IRA Direct Rollovers Make Sense
The life-long career outlook has changed. Most people no longer count on one job, one company, or even one career. Today's workers average six job changes during their lives. That could mean six decisions about valuable pension dollars - and six opportunities to blow it.
Essentially, you have three options for avoiding taxes or penalties on pension funds. You might be able to roll funds over into a similar plan at your new job after a qualifying wait time; leave funds with your former employer; or roll funds over directly into an individual retirement account (IRA).
Many investors choose the latter. Spectrem, a Chicago-based consulting firm, estimates that the amount of annual assets rolling into IRAs has increased 38%, to $489.3 billion, since 2004. A direct rollover:
- Protects your retirement money from immediate taxation. Any payout is considered taxable income in the year you receive it.
- Helps you avoid the 10% early distribution penalty the Internal Revenue Service imposes if you're younger than 59 1/2.
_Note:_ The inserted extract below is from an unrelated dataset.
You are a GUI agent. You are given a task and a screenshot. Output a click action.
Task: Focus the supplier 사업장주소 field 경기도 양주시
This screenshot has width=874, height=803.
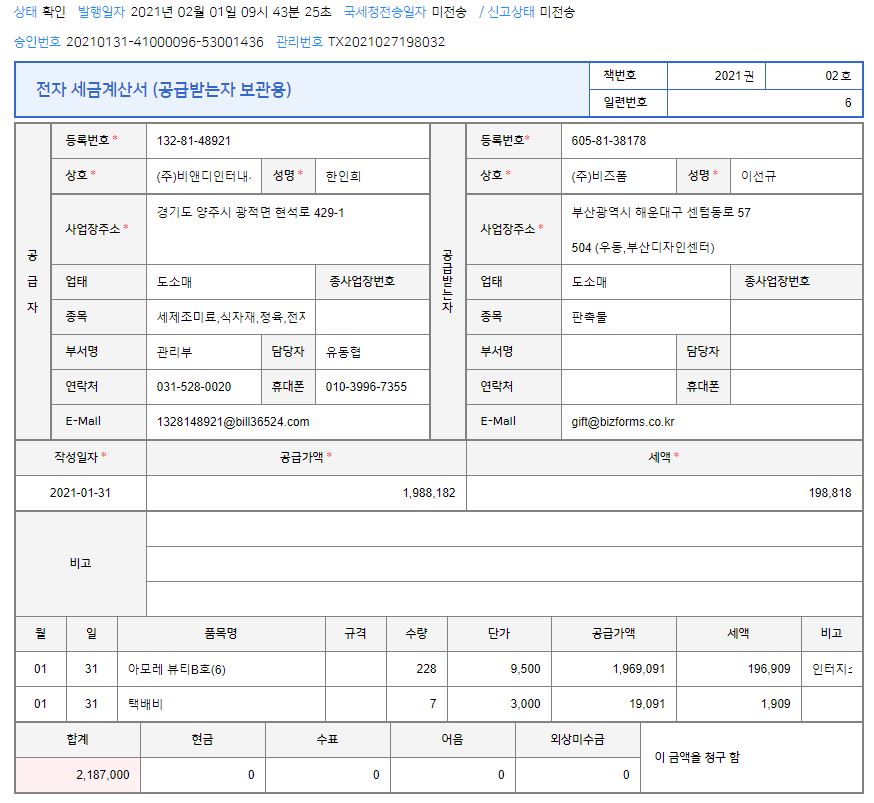[287, 229]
- Helps you sidestep the mandatory 20% federal withholding on all eligible rollover distributions from qualified retirement plans.
Despite the penalties, young people typically take the payout to buy a new car or pay off an old car loan. They think that because it's not a huge sum and they're not close to retirement, they don't need to worry about it. But financial experts disagree: You should worry.
It's cheaper in the long run to finance the car and keep the pension dollars for retirement. Contributions you make in your later earning years never make up the huge compounding effect of your early contributions.
One note: If you anticipate putting funds into your new employer's pension plan later when you're eligible to, you must directly roll over funds into a new IRA - separate from others.
There are exceptions and special circumstances, but for many Members, a direct rollover into an IRA is the safest, simplest, and most convenient way to protect and accumulate retirement funds.